GOP Sens. Orrin Hatch (Utah) and Susan Collins (Maine) stopped by the Oren party for strawberries and cheese. So did New Jersey Democratic Sen. Robert Menendez and Manchin, who said that he had “very much” enjoyed presiding over the beginning of Cruz’s long performance, though he didn’t oppose being relieved by Massachusetts Sen. Elizabeth Warren. (“Oh, no,” he said. “I’m not upset.”) As California Sen. Barbara Boxer exited the Oren event directly across the hall from the Senate chamber, she made clear that she had prepared a bad review of Cruz’s extended speaking engagement, which ultimately included a bedtime reading of Dr. Seuss’s “Green Eggs and Ham” to his “little precious angels,” watching at home.
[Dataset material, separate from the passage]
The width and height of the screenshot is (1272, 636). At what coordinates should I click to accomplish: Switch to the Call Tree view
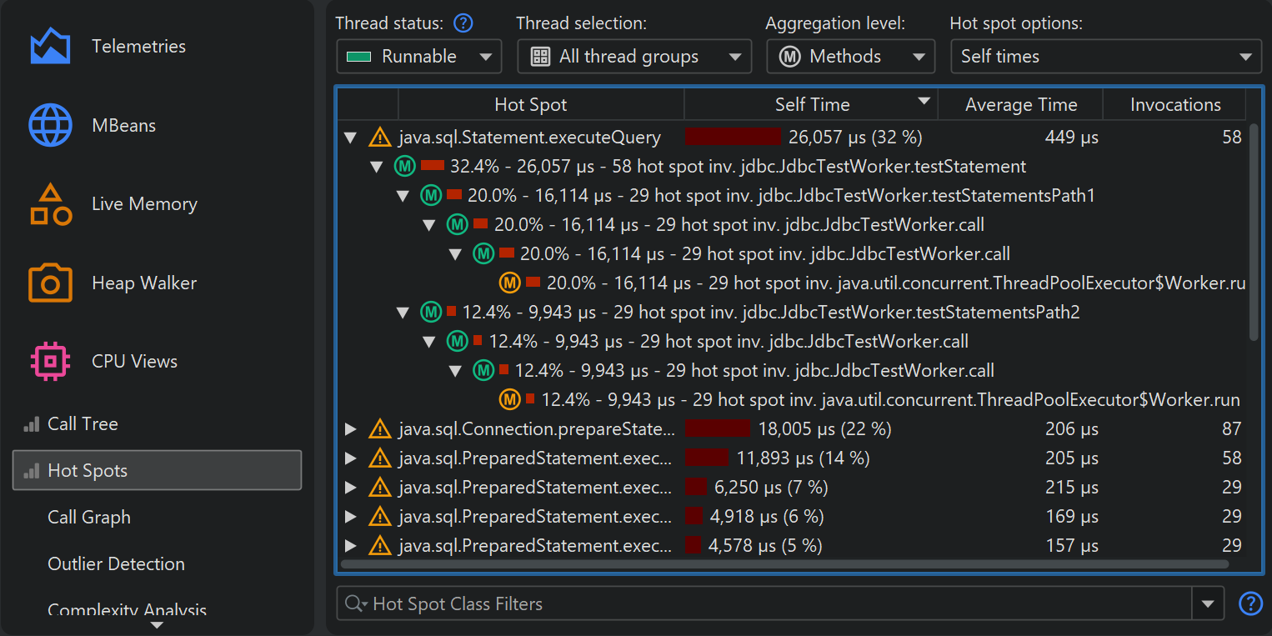click(x=83, y=424)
“What is his quote? ‘I’m going to talk to I drop?’ What is it, do you have it?” She turned to an aide. “Could you get it? He said he’s going to talk till he drops, till he keels over. I want to get it because I have a very good line that I just made up and I want to give it to you because I haven’t said it publicly. I’ll say it tomorrow on the floor or Thursday on the floor. I can’t believe you don’t have it.”
She turned to the aide typing into her smartphone. “Just say ‘Cruz,’ ‘Drop,’” she instructed. “Vowed to talk until he drops,” the aide read. “There you go.”
“Ok,” Boxer said, now ready to unveil her zinger. “So Senator Cruz says he is going to talk till he drops to stop the Affordable Care Act. Well he can afford to talk till he drops because he’s got health insurance. And millions of people don’t and he’s stopping them, so if they drop their apt to die.”
A few minutes later, just after 6 pm, the teenage ushers who had watched the first act of Cruz’s one man show, looked a little weary as they jammed into one elevator and headed home.
“We are packing this puppy up,” one of them shouted.